Hepatitis C infection can be very serious. Most people who become infected will carry the virus for the rest of their lives. Some of these people will develop liver damage and feel very sick. Other people may feel healthy for many years after being diagnosed with hepatitis C infection. This virus can eventually cause cirrhosis (scarring of the liver) and/or liver cancer in some infected people. While most people will not develop liver failure or liver cancer with hepatitis C, we cannot tell who will or will not have these problems.

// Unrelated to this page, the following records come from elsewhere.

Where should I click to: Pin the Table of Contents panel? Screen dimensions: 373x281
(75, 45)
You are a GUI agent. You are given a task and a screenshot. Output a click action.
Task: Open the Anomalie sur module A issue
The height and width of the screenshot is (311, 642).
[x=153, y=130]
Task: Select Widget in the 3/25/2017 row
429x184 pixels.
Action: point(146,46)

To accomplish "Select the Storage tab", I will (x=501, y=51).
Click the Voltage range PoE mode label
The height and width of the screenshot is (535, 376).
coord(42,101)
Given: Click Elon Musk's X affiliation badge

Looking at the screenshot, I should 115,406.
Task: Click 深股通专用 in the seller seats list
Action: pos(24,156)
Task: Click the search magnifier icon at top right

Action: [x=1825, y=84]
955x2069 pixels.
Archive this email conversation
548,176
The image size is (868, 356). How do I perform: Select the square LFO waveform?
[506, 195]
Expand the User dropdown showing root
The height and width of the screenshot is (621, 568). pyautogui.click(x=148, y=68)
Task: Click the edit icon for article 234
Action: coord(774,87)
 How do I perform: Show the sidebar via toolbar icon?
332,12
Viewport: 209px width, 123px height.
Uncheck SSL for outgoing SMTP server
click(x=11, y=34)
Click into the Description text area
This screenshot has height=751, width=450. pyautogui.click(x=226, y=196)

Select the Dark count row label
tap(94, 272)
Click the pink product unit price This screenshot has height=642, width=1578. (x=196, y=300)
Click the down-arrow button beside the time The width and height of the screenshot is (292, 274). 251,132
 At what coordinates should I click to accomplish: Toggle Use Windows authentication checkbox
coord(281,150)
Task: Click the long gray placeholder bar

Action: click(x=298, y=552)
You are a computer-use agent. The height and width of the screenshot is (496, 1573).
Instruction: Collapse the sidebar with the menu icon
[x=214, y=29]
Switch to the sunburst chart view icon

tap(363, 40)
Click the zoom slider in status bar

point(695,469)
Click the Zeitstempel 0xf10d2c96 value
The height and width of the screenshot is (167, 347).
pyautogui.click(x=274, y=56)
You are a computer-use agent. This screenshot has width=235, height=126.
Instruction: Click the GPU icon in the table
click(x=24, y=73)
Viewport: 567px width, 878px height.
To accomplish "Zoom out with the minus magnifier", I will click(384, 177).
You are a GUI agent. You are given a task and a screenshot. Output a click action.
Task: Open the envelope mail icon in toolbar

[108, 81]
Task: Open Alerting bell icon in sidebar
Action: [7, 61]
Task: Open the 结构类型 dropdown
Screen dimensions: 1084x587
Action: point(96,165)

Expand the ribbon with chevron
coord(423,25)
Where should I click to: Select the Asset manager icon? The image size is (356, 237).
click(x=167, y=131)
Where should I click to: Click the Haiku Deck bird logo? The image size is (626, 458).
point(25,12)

Who is at risk of getting hepatitis C?

People are at risk for developing hepatitis C infection if they:

  • have used street drugs or shared needles, even just once
  • have received blood transfusion, blood products, or an organ transplant before July 1992
  • have had many sexual partners, especially if they did not use condoms
  • are health care workers (like doctors or nurses) who may be exposed to blood or needles
  • are babies born to mothers who have hepatitis C
  • have been on kidney dialysis

Is there a treatment for hepatitis C?

A drug called interferon may sometimes be used to treat hepatitis C infection. It is usually used in combination with other drugs, such as Ribavirin. People diagnosed with hepatitis C infection should not drink any alcohol or take certain medicines that can cause liver damage. It is recommended that persons infected with hepatitis C be vaccinated for hepatitis A and hepatitis B, two other viruses which cause liver damage if they are at risk for those infections. Antibiotics (medicine to fight an infection from bacteria) do not work against the hepatitis C virus. Ask your doctor about treatment options and steps you can take to protect your liver.

How can hepatitis C be prevented?

There is no vaccine for hepatitis C. The best way to keep from getting the hepatitis C virus is to avoid any contact with blood. This includes not sharing needles, razors or toothbrushes. Blood banks now screen donated blood for hepatitis C virus, so your risk of getting infected from a blood transfusion is extremely low. You can also get hepatitis C from sex with an infected partner; using a condom may reduce your risk of becoming infected.

To prevent the spread of hepatitis C:

  • If you shoot drugs, never share works with anyone. Don’t share cocaine or other snorting straws, since these can get blood on them too. Find out about treatment programs that can help you stop using drugs.
  • Use a latex condom every time you have sex.
  • Only get tattoos or body piercings from places using sterile equipment.
  • Health care workers and people who clean up in hospitals or places where needles or sharps are used should follow standard (universal) precautions for every patient.
  • If you have hepatitis C, don’t share razors or toothbrushes.
  • If you have hepatitis C, don’t donate blood, sperm or organs.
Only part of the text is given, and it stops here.